Xiaodong Wang^1,2Gouping Ding^1,2Yixuan Tang²Jing He²Qianqian Wang^2*

• ¹The Second Xiangya Hospital of Central South University Department of Oncology, Changsha, China
• ²Department of Oncology, Zhuzhou Hospital Affiliated to Xiangya School of Medicine, Central South University, zhuzhou, China

Immune checkpoint inhibitors (ICIs) targeting PD-1 and CTLA-4 have achieved groundbreaking clinical success in multiple cancers, but a large proportion of patients experience primary or acquired resistance. This review synthesizes the complex mechanisms underlying resistance to PD-1/CTLA-4 blockade and surveys emerging strategies to overcome them. Resistance arises from multifaceted interactions among tumor-intrinsic alterations (e.g., epigenetic silencing of antigen presentation machinery via EZH2/PRC2, oncogenic pathway-driven upregulation of PD-L1, genetic loss of IFNγ pathway components such as JAK1/2 or B2M), immune cell dysfunction (e.g., T cell exhaustion with co-expression of inhibitory receptors like PD-1, TIM-3, and LAG-3, metabolic and epigenetic T cell reprogramming, suppressive regulatory T cells), and stromal microenvironmental factors (e.g., hypoxia-inducible factors, immunosuppressive metabolites like IDO-mediated kynurenine, tumor-associated macrophages and MDSCs, aberrant angiogenesis).
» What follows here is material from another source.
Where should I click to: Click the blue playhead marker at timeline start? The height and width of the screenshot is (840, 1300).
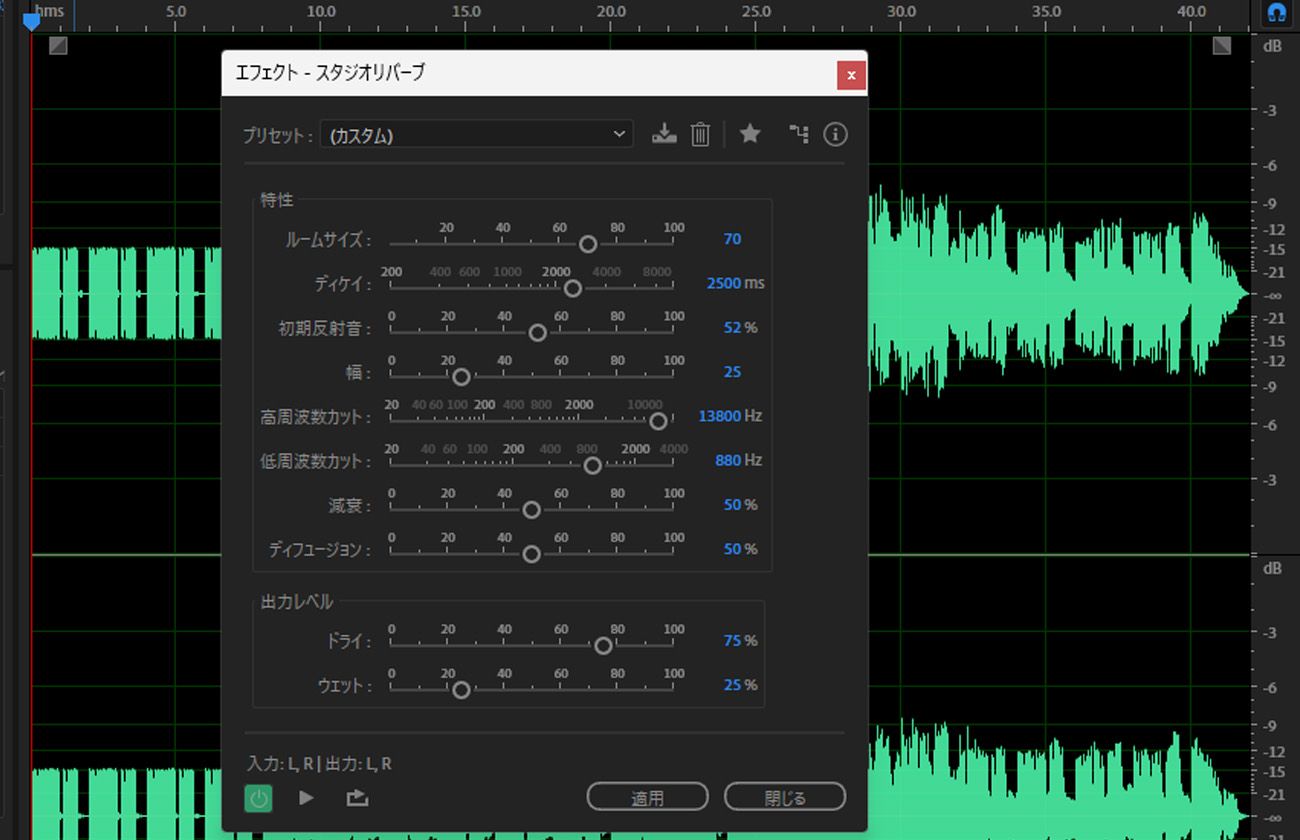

To counteract these diverse resistance mechanisms, a spectrum of novel therapeutic approaches is under development. Mechanism-targeted monotherapies include agents that restore tumor immunogenicity (e.g., epigenetic modulators to upregulate MHC expression), reinvigorate exhausted T cells (e.g., blockade of alternative checkpoints such as LAG-3), or reprogram the suppressive tumor microenvironment (e.g., inhibitors of immunosuppressive myeloid pathways). In parallel, rational combination therapies are being explored, pairing ICIs with chemotherapy (to induce immunogenic cell death and enhance T cell infiltration), molecular targeted drugs (to disrupt oncogenic immune-evasion signals), or immune modulators (such as IL-2 or IL-18 variants to boost effector T cell function). Furthermore, emerging predictive biomarkers and machine-learning signatures (e.g., soluble checkpoint levels, inflammatory indices, tumor transcriptomic scores) are improving our ability to anticipate ICI resistance and guide personalized escalation of therapy. Overall, this synthesis highlights the latest insights into resistance biology and promising avenues to extend the durable benefits of PD-1/CTLA-4 blockade to a greater proportion of patients.